SET TASK: Reproduce every line of the entries below, including the requests, and add 76 to each coordinate value in the answers. Omit the pictures from your response.

ROWS:
## Begin

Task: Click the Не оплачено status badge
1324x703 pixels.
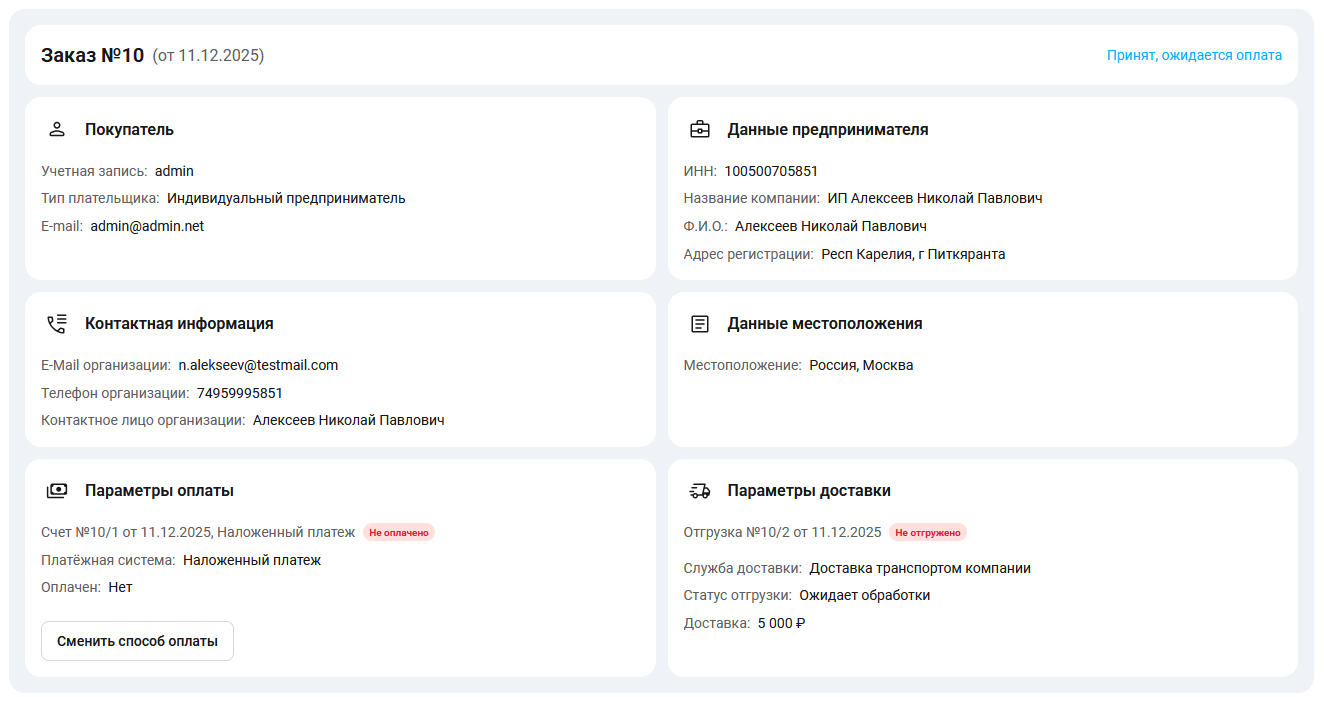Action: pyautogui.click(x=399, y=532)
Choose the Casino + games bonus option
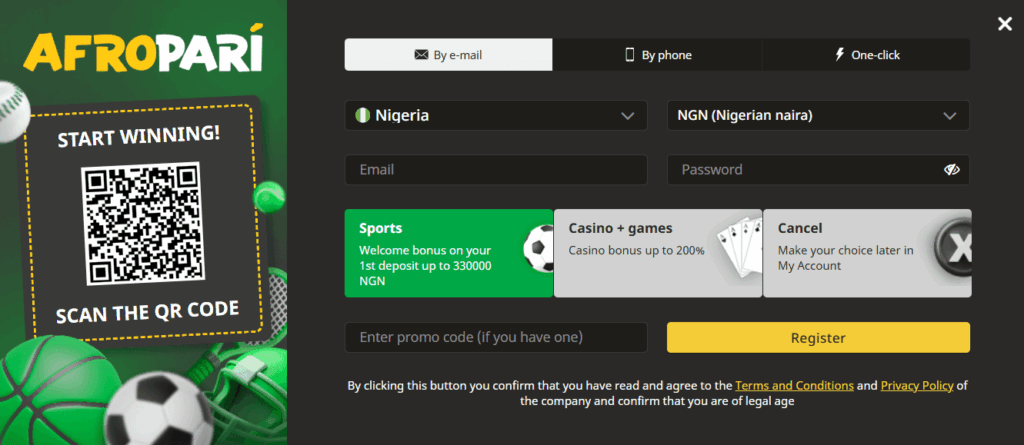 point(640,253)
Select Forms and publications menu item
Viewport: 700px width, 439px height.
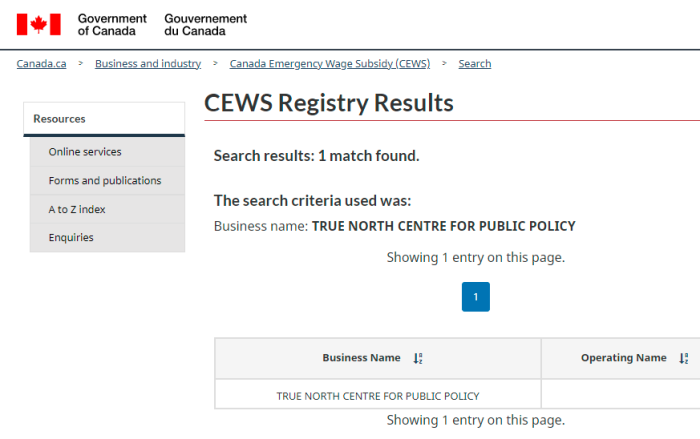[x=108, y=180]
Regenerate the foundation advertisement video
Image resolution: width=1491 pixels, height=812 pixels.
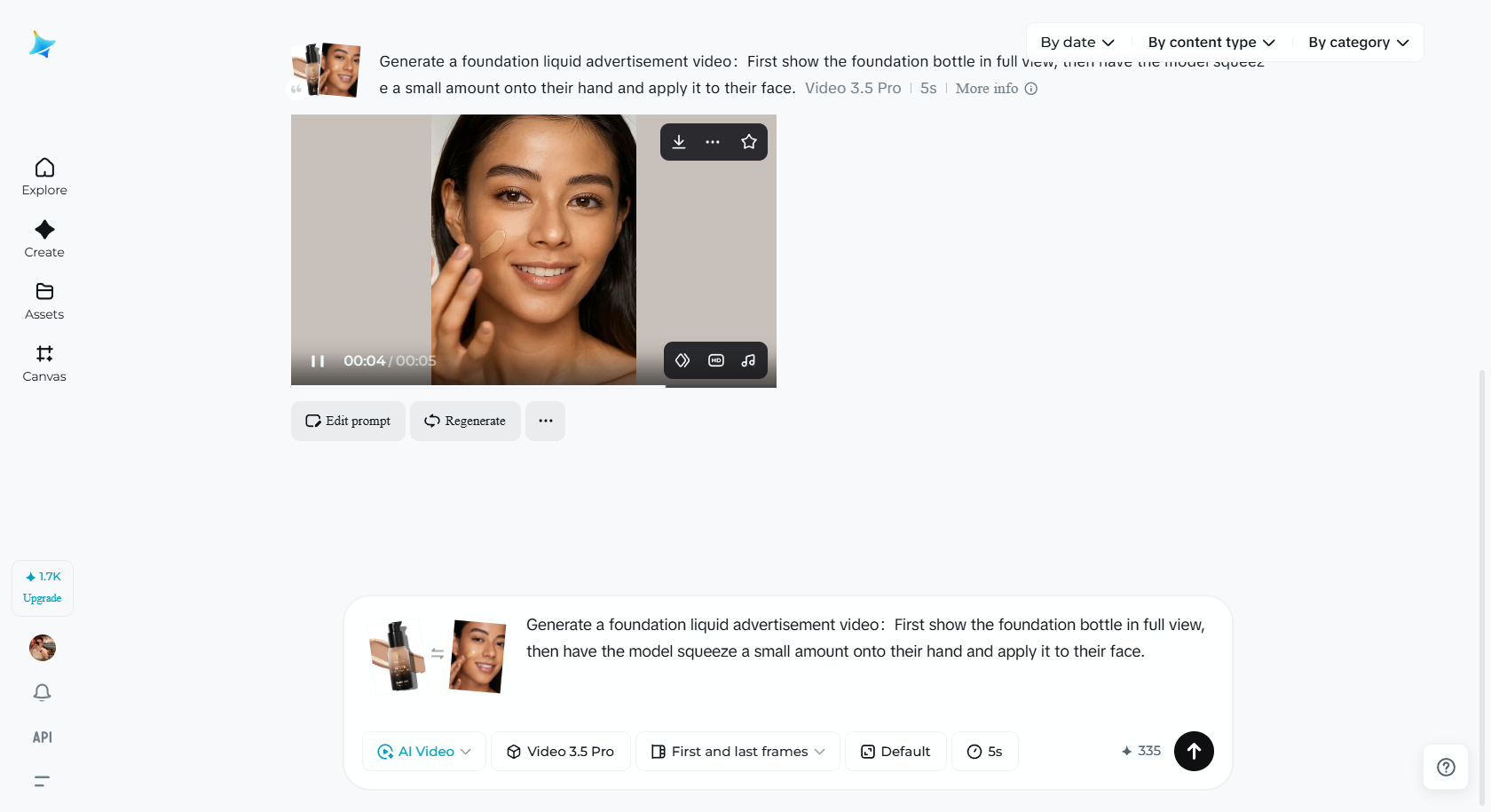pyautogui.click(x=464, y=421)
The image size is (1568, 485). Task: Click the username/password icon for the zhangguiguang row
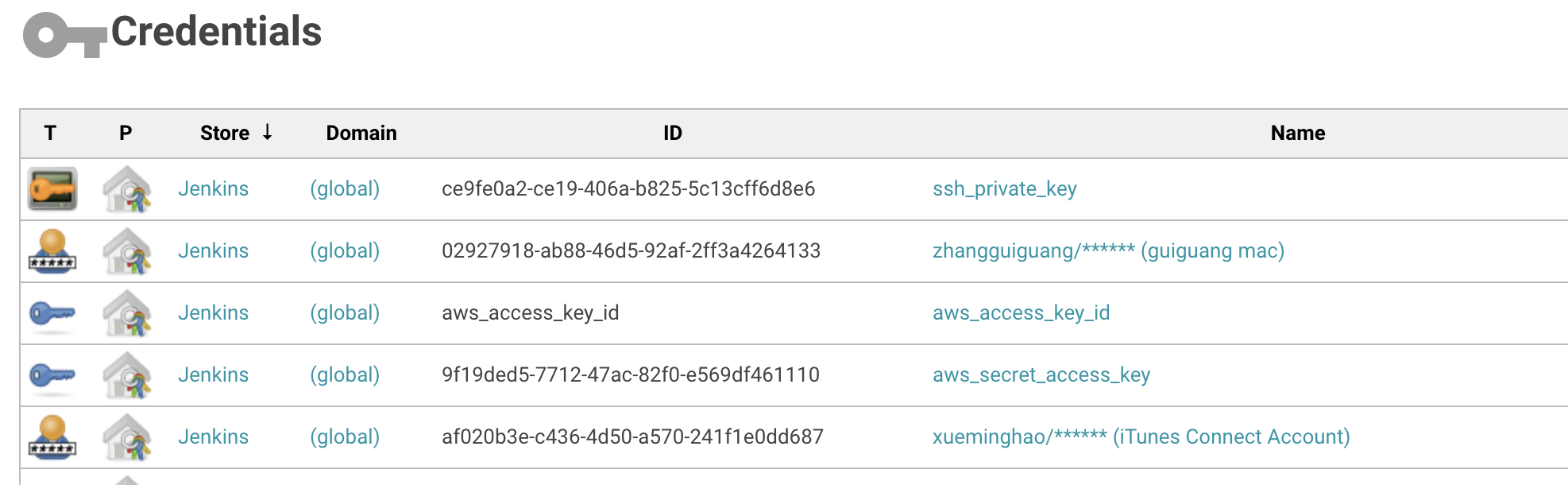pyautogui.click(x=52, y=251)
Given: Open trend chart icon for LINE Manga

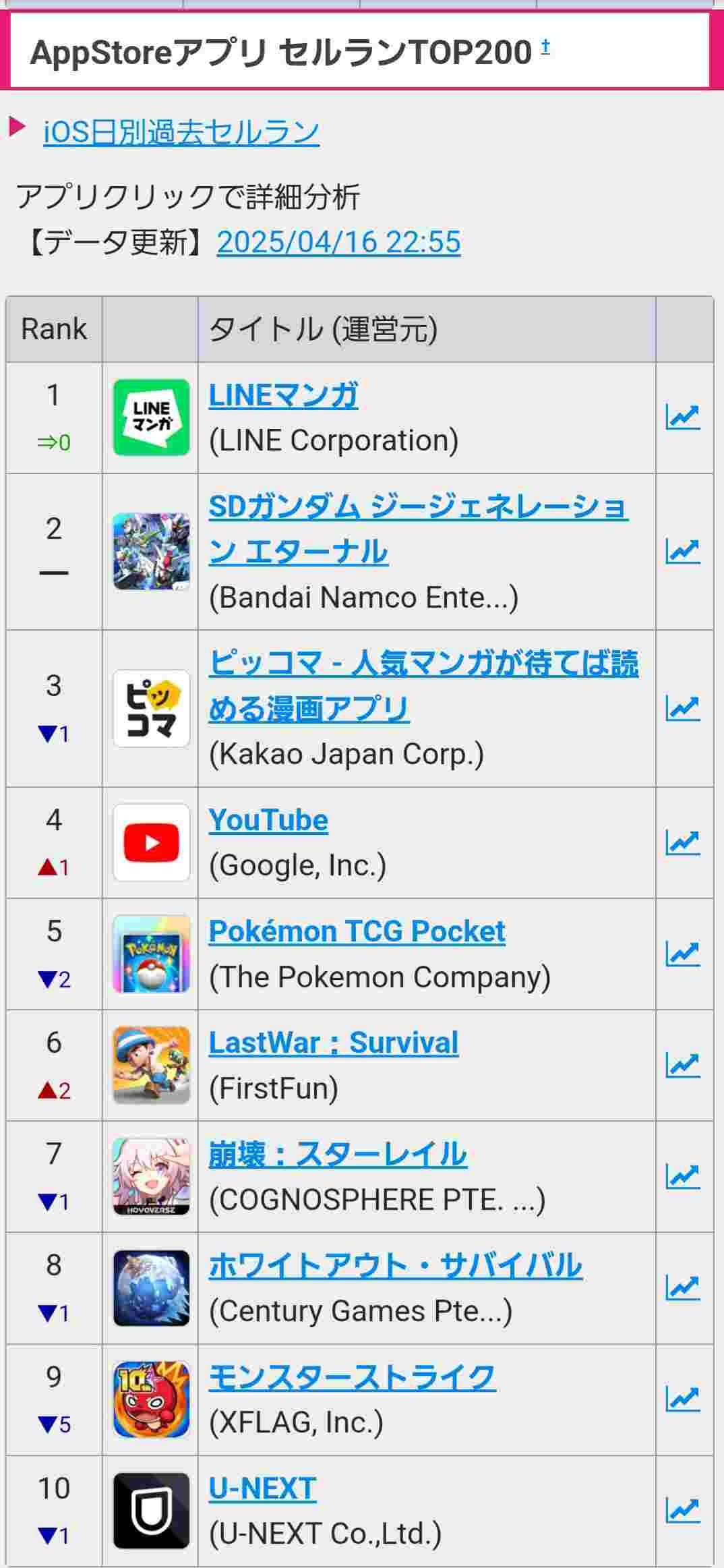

## End

COMPLETED TASK:
Task: Click the Не оплачено status badge
1324x703 pixels.
Action: pyautogui.click(x=475, y=608)
Choose the Casino + games bonus option
 point(716,329)
Select Forms and publications menu item
Viewport: 700px width, 439px height.
[x=184, y=256]
Regenerate the foundation advertisement video
Image resolution: width=1491 pixels, height=812 pixels.
pyautogui.click(x=540, y=497)
The image size is (1568, 485). Task: Click the username/password icon for the zhangguiguang row
pyautogui.click(x=128, y=327)
Given: Open trend chart icon for LINE Manga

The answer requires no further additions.